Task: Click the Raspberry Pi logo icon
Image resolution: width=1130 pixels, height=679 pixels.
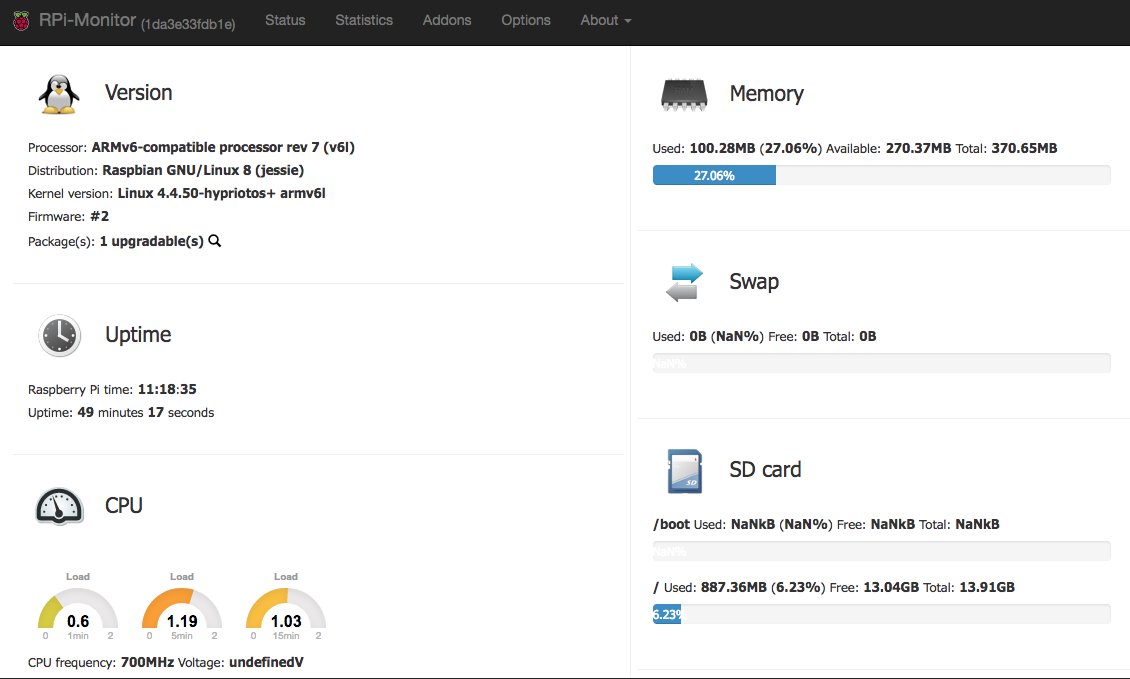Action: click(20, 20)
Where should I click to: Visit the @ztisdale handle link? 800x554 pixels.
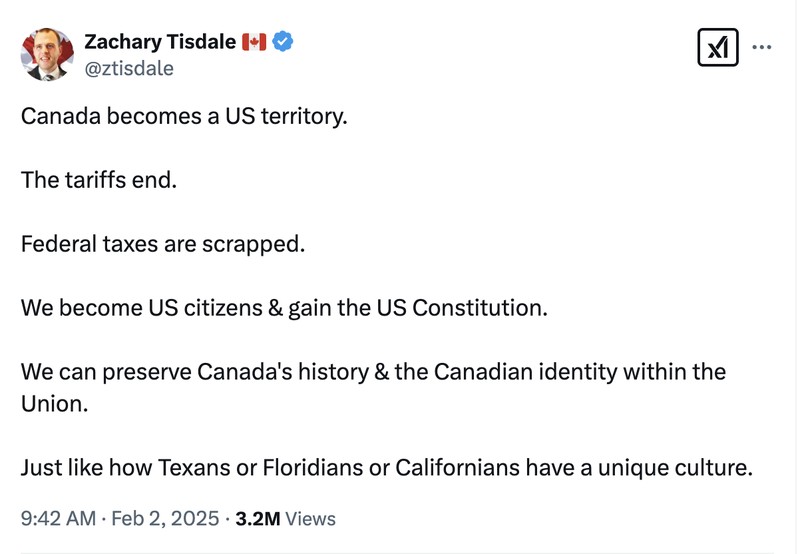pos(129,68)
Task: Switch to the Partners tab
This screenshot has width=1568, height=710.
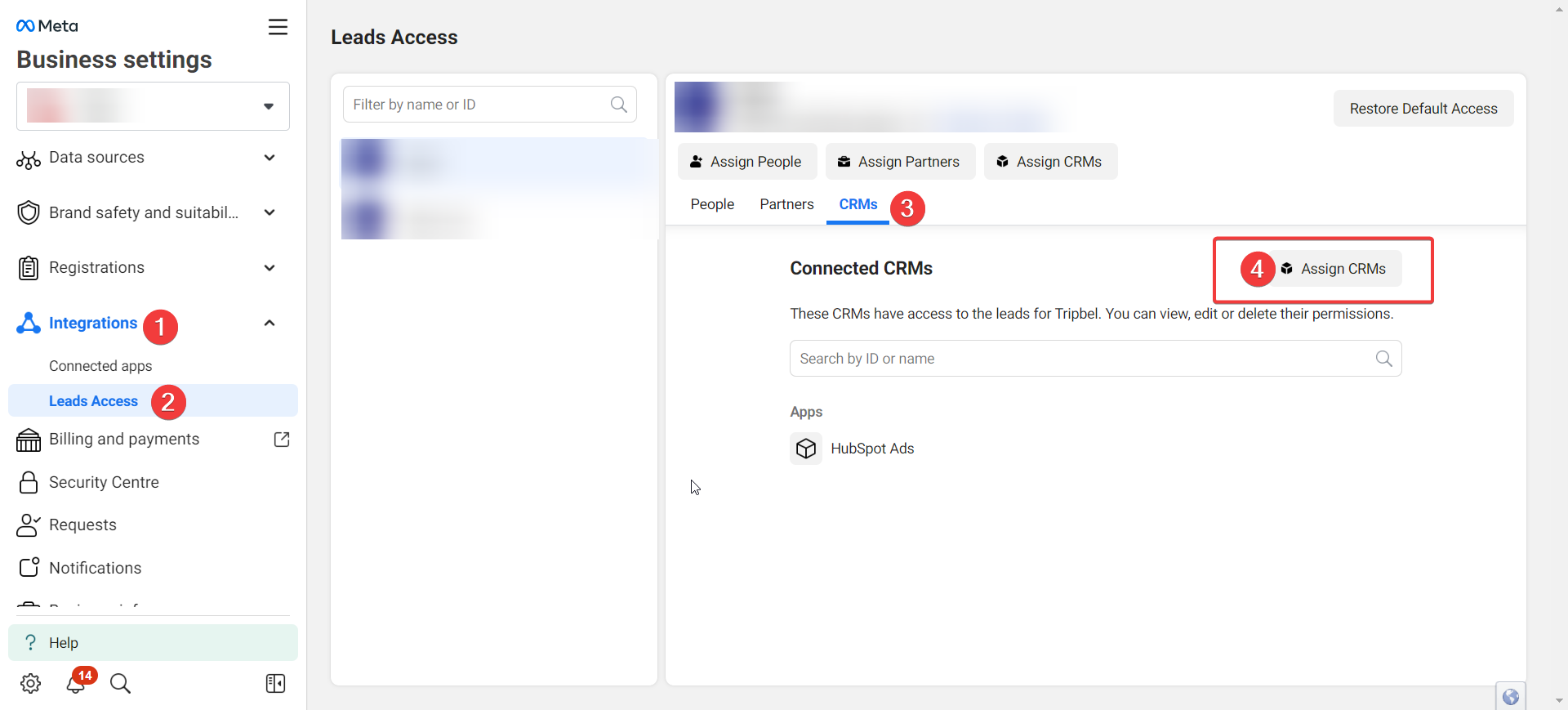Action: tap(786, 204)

* * *

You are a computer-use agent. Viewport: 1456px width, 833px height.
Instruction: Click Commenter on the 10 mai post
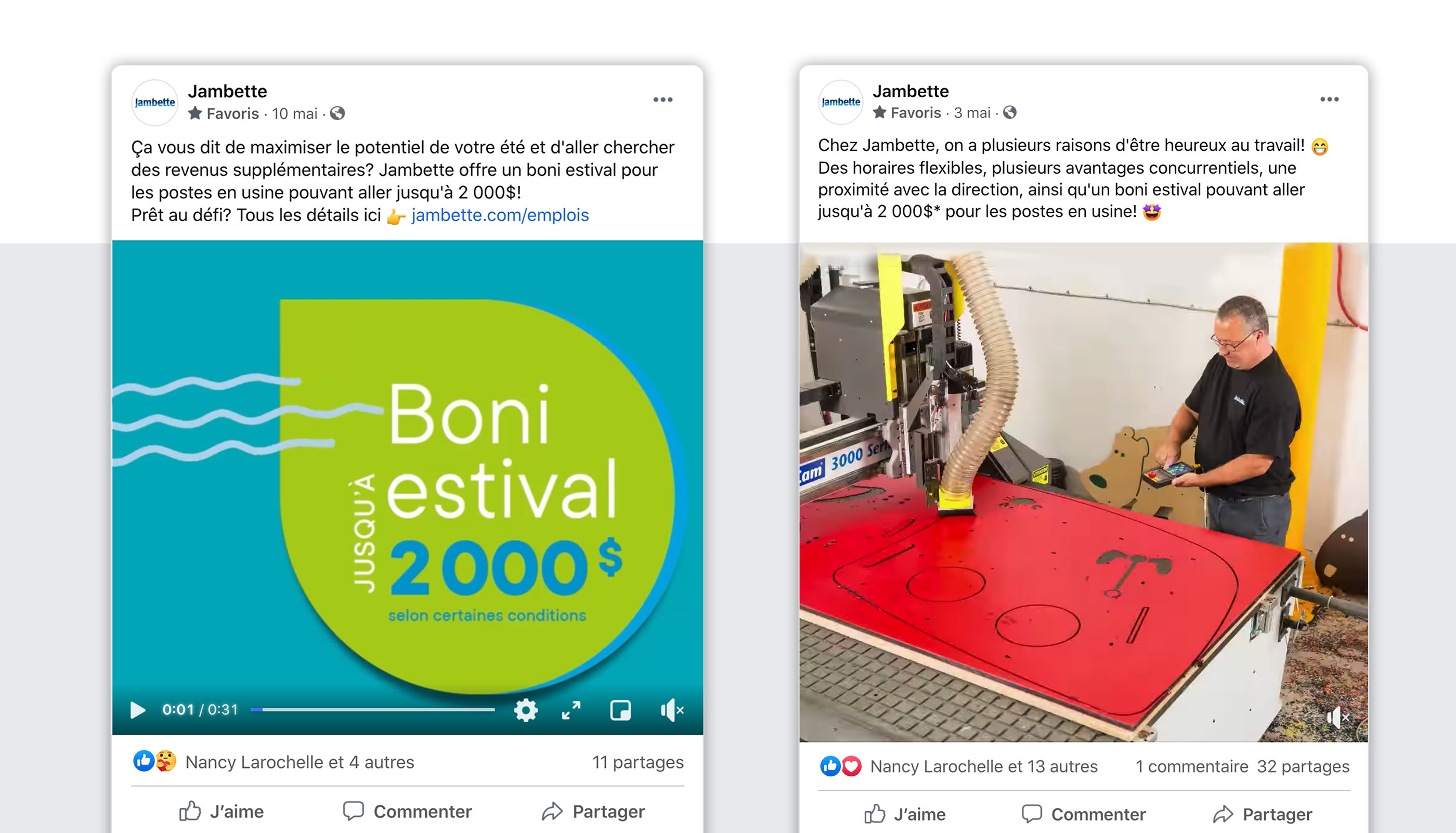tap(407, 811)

→ The problem
Set down word for word the lines above from the one with "Task: Click the Raspberry Pi logo icon" up to and including the one with "Task: Switch to the Partners tab". Omit every picture.

→ Written answer
Task: Click the Raspberry Pi logo icon
Image resolution: width=1130 pixels, height=679 pixels.
Action: click(20, 20)
Where should I click to: Visit the @ztisdale handle link? 800x554 pixels.
pos(129,68)
Task: Switch to the Partners tab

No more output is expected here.